- _What the exercise asks_:
Reproduce the records word for word, from the first line to the line containing "CONTACT (630, 69)".

[Stored data]
-- Opening Marker --

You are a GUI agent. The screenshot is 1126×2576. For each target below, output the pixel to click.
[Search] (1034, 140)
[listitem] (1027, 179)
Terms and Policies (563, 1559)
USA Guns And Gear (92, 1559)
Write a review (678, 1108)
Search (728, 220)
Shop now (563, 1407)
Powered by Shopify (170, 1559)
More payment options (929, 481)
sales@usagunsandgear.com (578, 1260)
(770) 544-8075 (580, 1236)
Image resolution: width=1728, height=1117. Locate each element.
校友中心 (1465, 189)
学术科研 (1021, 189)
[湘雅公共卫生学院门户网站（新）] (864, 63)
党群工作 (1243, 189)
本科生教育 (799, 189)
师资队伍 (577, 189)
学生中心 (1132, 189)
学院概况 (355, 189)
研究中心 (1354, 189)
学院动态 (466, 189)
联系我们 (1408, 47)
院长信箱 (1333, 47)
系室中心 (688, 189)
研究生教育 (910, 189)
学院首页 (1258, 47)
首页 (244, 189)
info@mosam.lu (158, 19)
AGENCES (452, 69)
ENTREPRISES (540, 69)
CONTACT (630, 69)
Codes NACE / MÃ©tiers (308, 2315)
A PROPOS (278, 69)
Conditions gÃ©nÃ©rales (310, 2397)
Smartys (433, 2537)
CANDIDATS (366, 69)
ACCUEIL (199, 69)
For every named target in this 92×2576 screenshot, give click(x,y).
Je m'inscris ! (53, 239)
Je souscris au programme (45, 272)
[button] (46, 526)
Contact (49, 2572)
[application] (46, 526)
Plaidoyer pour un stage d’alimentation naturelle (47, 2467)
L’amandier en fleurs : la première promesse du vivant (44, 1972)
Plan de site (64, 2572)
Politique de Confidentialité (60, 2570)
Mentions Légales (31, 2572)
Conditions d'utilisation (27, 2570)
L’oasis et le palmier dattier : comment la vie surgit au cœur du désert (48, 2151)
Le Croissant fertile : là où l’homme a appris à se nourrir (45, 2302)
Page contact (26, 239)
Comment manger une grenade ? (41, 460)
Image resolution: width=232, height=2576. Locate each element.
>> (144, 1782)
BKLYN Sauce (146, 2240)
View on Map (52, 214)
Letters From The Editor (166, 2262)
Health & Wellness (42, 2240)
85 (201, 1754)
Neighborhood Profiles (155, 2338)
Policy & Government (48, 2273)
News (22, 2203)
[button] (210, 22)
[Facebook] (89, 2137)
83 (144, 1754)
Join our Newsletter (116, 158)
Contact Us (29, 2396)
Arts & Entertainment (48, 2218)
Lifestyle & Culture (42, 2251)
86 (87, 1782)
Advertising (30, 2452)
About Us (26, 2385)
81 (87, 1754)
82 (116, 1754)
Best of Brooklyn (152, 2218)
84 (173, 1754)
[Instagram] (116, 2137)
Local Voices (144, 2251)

-- Closing Marker --

- _Result of the task_:
You are a GUI agent. The screenshot is 1126×2576. For each target below, output the pixel to click.
[Search] (1034, 140)
[listitem] (1027, 179)
Terms and Policies (563, 1559)
USA Guns And Gear (92, 1559)
Write a review (678, 1108)
Search (728, 220)
Shop now (563, 1407)
Powered by Shopify (170, 1559)
More payment options (929, 481)
sales@usagunsandgear.com (578, 1260)
(770) 544-8075 (580, 1236)
Image resolution: width=1728, height=1117. Locate each element.
校友中心 (1465, 189)
学术科研 (1021, 189)
[湘雅公共卫生学院门户网站（新）] (864, 63)
党群工作 (1243, 189)
本科生教育 (799, 189)
师资队伍 (577, 189)
学生中心 (1132, 189)
学院概况 (355, 189)
研究中心 (1354, 189)
学院动态 (466, 189)
联系我们 (1408, 47)
院长信箱 (1333, 47)
系室中心 (688, 189)
研究生教育 (910, 189)
学院首页 (1258, 47)
首页 (244, 189)
info@mosam.lu (158, 19)
AGENCES (452, 69)
ENTREPRISES (540, 69)
CONTACT (630, 69)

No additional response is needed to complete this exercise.